# [Document extract]
^^^^

By Dr. Amine Jules Iskandar President of the Syriac Maronite Union – Tur Levnon
Why is epigraphy important for our Lebanese culture and history? And what is it exactly about?
Epigraphy is the study of inscriptions in hard material, mainly stones and rocks. The Syriac Maronites have left their traces all over Lebanon, carving their Syriac letters on churches, on monasteries and in the native rock. In our campaign to discover Syriac epigraphy across Lebanon, we have gathered a set of 100 Syriac inscriptions that we have classified into 4 groups.
In this article we present 2 of them, and in the next article we will present the 2 others.
Group 1: Epigraphs without a particular shape
The first group consists of epigraphs without particular shape, but which do provide us with historical information. Between these epigraphs are the inscriptions of the Phoenician cave of Aqoura, which became the church of St Peter and St Paul (Image 1).
One of its inscriptions has been illustrated in “Mission de Phénicie” written by Ernest Renan, before it disappeared. It says: Mor Estépanos Qsantine, meaning “St Stephan Constantine”. It is a vertical Estranguélo script.

^^^^

# [Entries shown]
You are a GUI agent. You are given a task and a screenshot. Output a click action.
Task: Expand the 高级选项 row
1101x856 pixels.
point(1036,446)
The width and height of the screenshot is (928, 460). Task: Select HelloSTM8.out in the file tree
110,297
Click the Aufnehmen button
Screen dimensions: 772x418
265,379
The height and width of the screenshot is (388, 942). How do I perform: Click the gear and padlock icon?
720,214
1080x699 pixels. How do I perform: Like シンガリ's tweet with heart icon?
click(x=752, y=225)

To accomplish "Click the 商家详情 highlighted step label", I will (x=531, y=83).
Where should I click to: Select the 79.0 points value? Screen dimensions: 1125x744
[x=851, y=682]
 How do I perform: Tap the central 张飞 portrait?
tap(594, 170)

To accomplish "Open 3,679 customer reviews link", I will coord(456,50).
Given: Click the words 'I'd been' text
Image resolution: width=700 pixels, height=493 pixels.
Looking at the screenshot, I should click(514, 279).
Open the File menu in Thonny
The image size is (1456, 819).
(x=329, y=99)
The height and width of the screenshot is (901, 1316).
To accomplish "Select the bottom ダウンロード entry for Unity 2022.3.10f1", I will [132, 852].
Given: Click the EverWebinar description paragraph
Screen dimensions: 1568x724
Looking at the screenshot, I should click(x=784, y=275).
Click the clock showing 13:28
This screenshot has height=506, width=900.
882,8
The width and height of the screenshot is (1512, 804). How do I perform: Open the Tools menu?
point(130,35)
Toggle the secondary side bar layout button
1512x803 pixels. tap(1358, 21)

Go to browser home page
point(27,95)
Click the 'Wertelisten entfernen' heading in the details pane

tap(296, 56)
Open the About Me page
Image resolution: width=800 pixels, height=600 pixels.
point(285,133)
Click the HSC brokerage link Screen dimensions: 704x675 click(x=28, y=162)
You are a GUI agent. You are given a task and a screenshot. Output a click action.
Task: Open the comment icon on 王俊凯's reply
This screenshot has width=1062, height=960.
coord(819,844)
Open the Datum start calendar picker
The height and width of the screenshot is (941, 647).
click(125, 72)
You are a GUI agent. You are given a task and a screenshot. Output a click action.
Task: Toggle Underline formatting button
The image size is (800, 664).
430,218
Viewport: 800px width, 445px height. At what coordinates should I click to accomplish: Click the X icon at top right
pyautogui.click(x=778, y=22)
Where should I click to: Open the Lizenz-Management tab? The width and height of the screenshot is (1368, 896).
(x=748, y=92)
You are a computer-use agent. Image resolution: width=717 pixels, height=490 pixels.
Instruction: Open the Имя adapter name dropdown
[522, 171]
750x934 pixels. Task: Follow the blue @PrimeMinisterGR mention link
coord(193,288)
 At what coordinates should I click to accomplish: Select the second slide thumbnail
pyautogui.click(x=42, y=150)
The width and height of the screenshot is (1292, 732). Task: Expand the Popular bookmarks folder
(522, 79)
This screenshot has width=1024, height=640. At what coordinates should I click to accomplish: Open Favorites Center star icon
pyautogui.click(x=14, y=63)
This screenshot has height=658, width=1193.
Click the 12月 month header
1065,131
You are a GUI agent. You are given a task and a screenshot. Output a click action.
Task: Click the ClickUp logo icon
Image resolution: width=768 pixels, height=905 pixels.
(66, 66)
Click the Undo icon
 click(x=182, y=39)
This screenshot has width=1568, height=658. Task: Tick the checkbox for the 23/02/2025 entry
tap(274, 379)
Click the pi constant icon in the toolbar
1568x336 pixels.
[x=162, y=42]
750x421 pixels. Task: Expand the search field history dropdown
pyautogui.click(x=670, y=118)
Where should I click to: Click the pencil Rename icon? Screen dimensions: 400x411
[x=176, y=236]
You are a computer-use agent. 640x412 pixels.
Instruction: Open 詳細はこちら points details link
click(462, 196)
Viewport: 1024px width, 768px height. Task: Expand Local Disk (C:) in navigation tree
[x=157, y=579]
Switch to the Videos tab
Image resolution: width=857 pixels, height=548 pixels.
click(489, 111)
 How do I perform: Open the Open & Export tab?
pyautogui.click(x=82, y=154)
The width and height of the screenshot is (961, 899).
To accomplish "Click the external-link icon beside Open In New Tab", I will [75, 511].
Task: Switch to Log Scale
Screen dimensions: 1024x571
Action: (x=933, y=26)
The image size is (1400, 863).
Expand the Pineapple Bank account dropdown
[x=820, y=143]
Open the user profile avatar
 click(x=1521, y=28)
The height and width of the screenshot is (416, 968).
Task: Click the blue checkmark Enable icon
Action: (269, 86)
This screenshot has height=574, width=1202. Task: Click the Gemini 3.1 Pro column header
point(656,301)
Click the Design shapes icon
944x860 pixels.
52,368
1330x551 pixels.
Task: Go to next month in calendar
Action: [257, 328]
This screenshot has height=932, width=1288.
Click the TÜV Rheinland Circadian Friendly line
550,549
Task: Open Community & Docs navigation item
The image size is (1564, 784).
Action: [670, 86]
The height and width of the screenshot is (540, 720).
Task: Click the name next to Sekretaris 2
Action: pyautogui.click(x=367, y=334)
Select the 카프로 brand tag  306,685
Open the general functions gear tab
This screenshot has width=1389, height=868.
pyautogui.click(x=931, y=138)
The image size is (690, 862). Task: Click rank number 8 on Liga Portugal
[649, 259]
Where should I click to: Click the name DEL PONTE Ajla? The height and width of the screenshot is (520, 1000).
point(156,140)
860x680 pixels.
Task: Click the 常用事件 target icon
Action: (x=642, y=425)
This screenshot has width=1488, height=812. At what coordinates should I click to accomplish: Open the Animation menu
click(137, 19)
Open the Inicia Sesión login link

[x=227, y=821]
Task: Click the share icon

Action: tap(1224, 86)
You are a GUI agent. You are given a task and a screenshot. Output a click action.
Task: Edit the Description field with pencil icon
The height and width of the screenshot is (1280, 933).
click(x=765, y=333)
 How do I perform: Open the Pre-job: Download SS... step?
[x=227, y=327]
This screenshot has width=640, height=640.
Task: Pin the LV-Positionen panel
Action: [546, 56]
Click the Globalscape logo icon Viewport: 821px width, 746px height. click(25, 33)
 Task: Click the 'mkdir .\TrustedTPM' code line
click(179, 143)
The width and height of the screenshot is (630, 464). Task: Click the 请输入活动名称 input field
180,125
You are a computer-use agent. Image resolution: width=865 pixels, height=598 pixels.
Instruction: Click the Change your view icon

^^^^

# [The problem]
List every place or surface on which, according to the article on Syriac epigraphy above, the Syriac Maronites carved their Syriac letters.

# [Answer to this problem]
- Churches
- Monasteries
- The native rock